During the next month, Zinni endured a few localized infections, requiring massive doses of penicillin, but at the end of the month he’d recovered enough to leave the hospital.

Zinni begged to go back to Vietnam. He knew that was where he belonged. His time in the hospital had convinced him more than ever of that. Though the doctor was very reluctant, he liked Zinni’s drive and his eagerness to get back with his guys. He gave in and released him to full duty, but with a promise to continue to work out.

Zinni promised.

His orders sent him to Okinawa… “a stop off on the way back to Nam,” he thought.

In the spring of 1975, Vietnam collapsed, abandoned by the U.S. whose people could no longer support the war.

The Vietnamese Marines were badly mauled in the final battles. The remnants fought on in the hills for a time, and then the Marines ceased to exist.[23]

CHAPTER THREE

THE POINT OF THE SPEAR

Thoughout his convalescence, Zinni remained unaware that the Vietnam War had ended for him when he was evacuated from the Que Son Mountains.

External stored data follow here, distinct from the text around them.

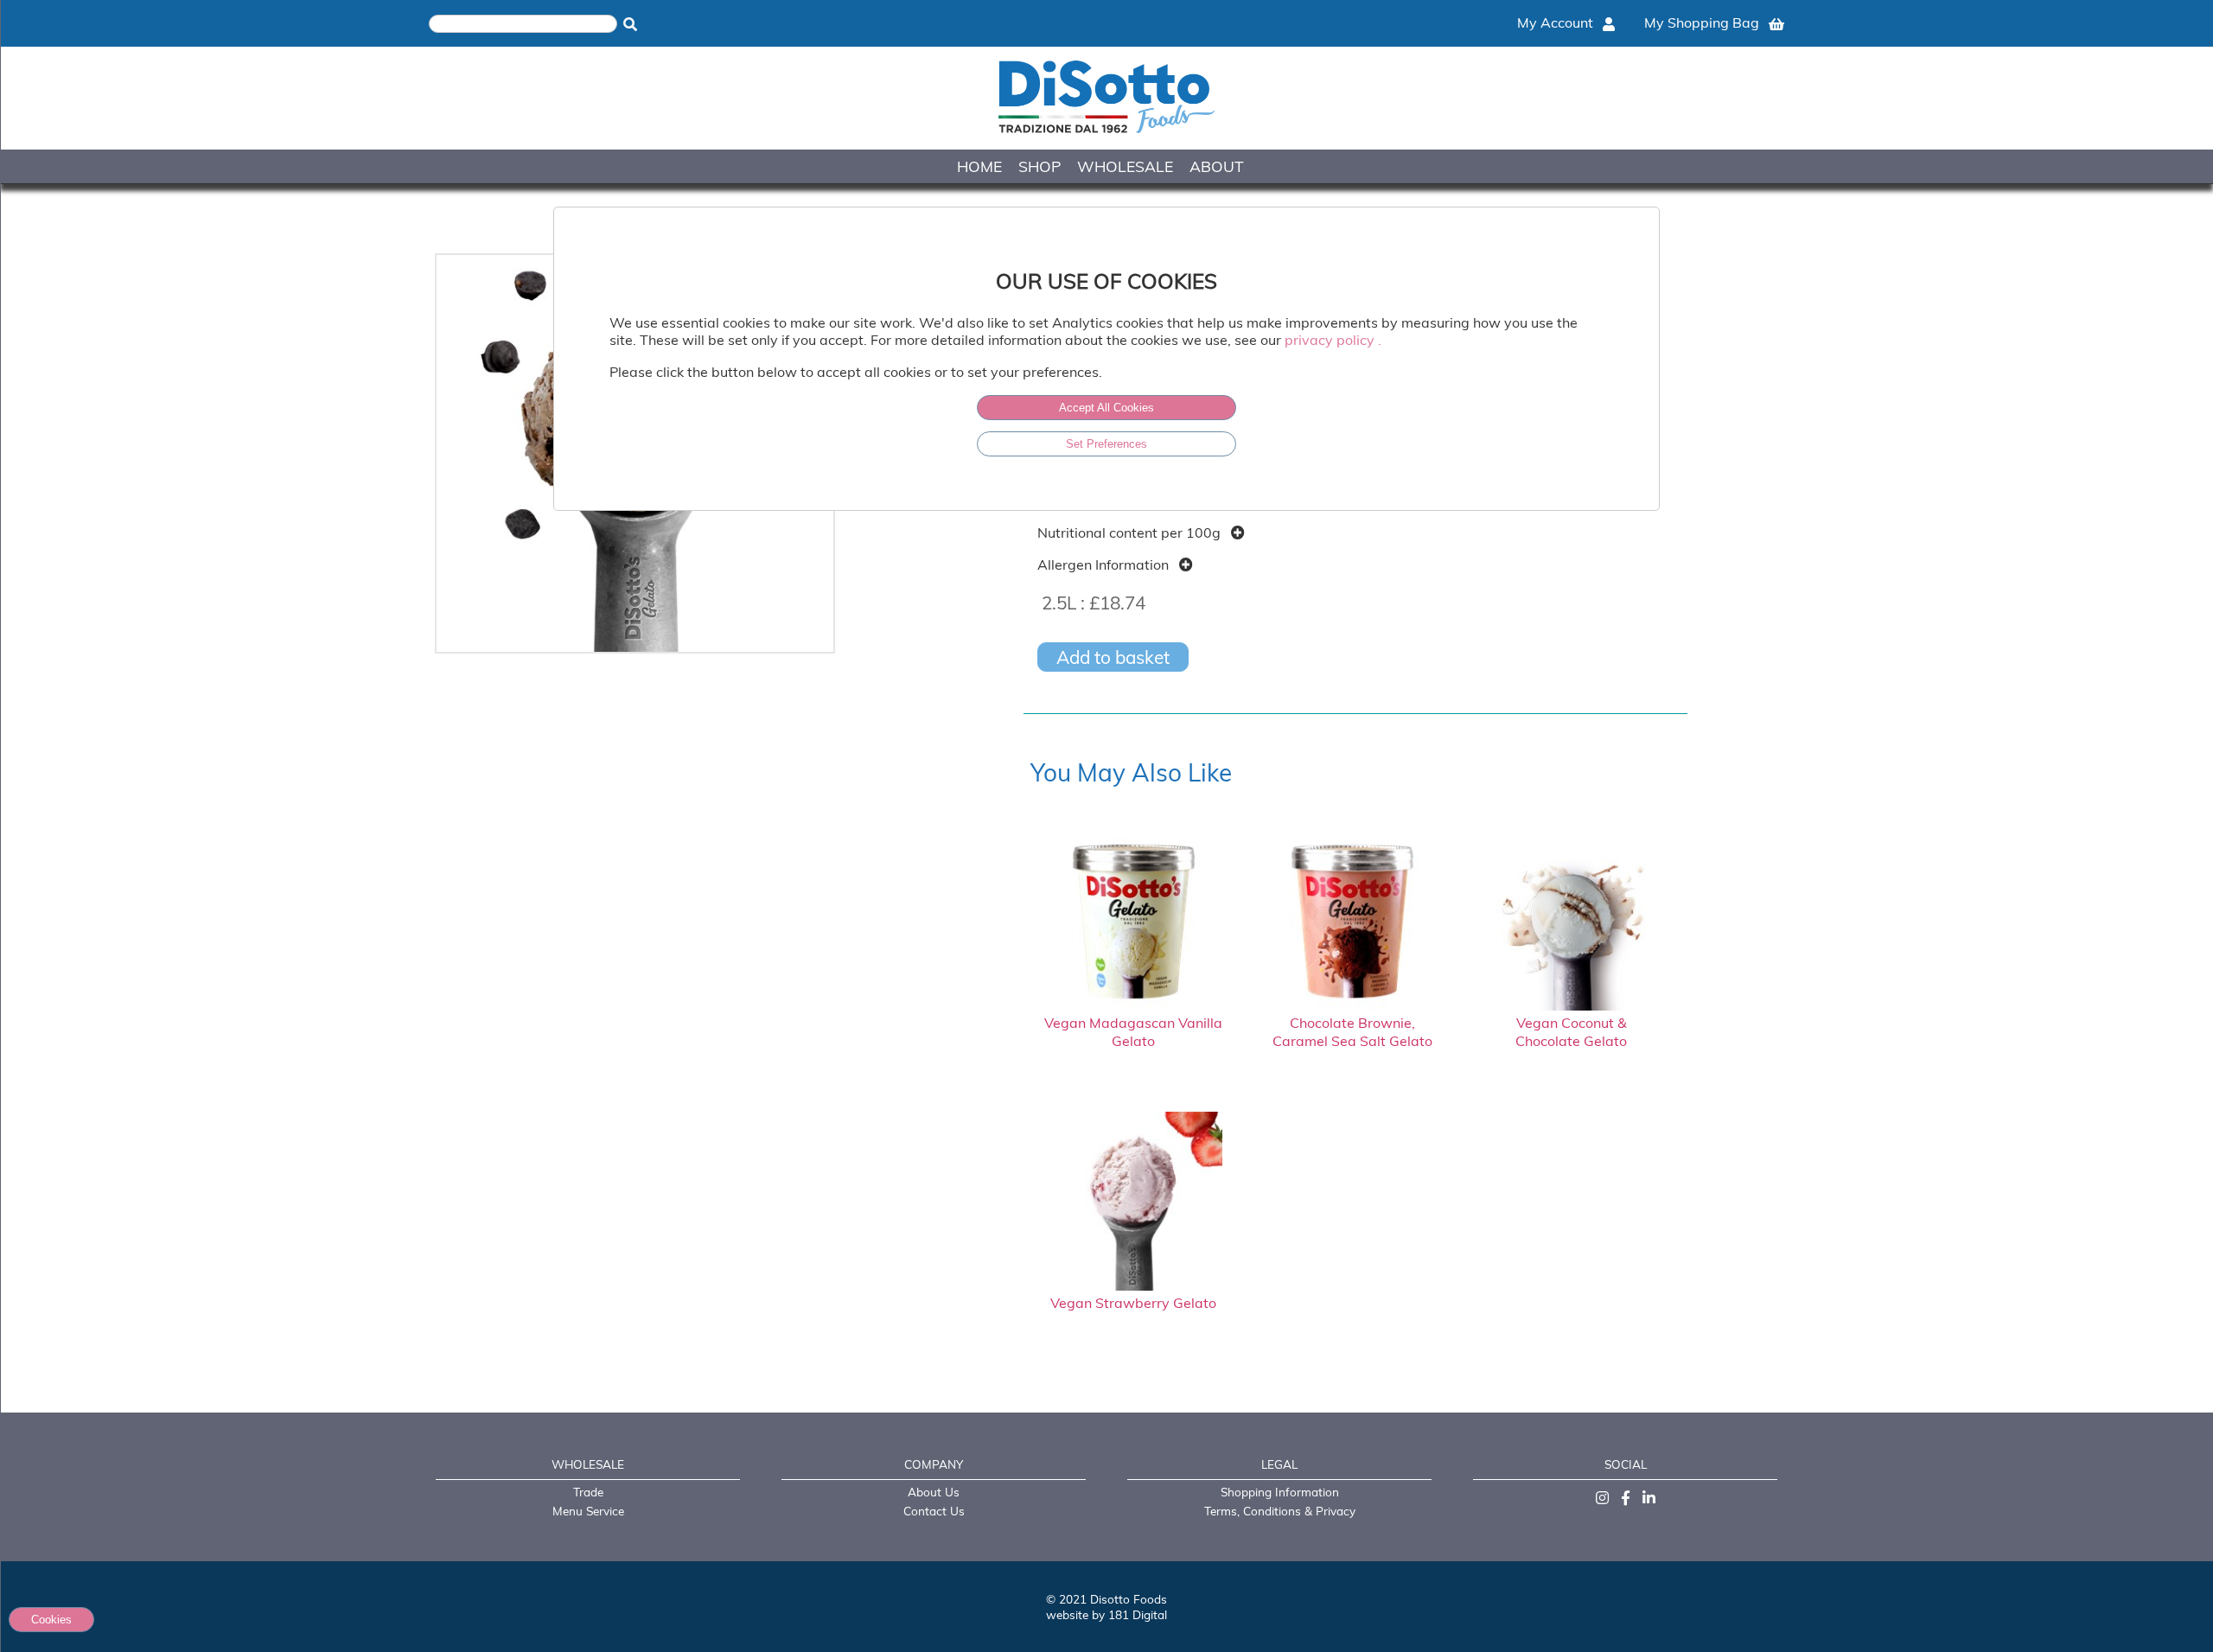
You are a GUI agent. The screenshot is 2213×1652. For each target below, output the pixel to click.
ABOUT (1216, 165)
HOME (979, 165)
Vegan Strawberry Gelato (1133, 1302)
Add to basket (1113, 657)
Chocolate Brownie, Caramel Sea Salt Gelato (1352, 1031)
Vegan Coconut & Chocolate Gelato (1571, 1031)
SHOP (1039, 165)
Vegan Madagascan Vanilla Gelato (1133, 1031)
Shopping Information (1280, 1491)
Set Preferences (1106, 443)
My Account (1557, 22)
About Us (934, 1491)
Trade (588, 1491)
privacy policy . (1333, 339)
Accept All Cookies (1106, 407)
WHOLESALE (1125, 165)
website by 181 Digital (1106, 1614)
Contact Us (934, 1510)
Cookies (51, 1619)
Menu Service (588, 1510)
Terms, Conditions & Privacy (1279, 1510)
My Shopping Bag (1703, 22)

By late December 1970, he had recovered enough to be transferred to Camp Hauge on Okinawa, where every Marine posted in the Western Pacific (including Vietnam) had to go for processing. When he arrived, Zinni expected a short stay, swiftly followed by return to duty to his unit in Vietnam. But new regulations, reflecting the growing reduction in U.S. forces, ended that hope: Since he’d been wounded and evacuated for more than thirty days, he was not allowed to return to combat. Neither could he go back to the States, since he had convinced the doctors, despite their strong concerns, to release him to full duty. Nor, finally, could he be assigned to an infantry unit based in Okinawa, such as the 3rd Marine Division, recently returned from Vietnam, since they were potentially redeployable to Vietnam, and Zinni could not be deployed there, by virtue of the rule previously stated. He had learned firsthand about catch-22s.

Zinni spent the remaining eight months of his yearlong Vietnam tour in the 3rd Force Service Regiment (3rd FSR), a logistics unit based at Camp Foster, Okinawa.

He expected to be bored. He was wrong.

Camp Foster was not boring. In fact, if his wish had been for combat, then his wish was granted. Camp Foster proved to be not all that different from a “real” combat zone… in many ways tougher than Vietnam.

After a few days of administrative processing, he set out to report in to 3rd FSR. His total possessions included a Red Cross-donated shaving kit and civilian clothes purchased out of his meager pay advance from the tiny post exchange at Camp Hauge.

Late one night, he walked out of the main gate and hailed an Okinawan taxicab to drive him to Camp Foster to report in. As the little car headed up the island road, his mood could not have been darker, thinking about his Marines in Vietnam and his family back in the States. He had managed to miss going back to either of them.

Okinawa— barely sixty-six miles long and perhaps nineteen miles at its widest — runs roughly north to south. In the north, the country is rugged, much of it jungle. The more populated areas are in the south. Its people are of mixed race — partly Chinese, partly South Pacific islander, and partly Japanese — with a complicated history.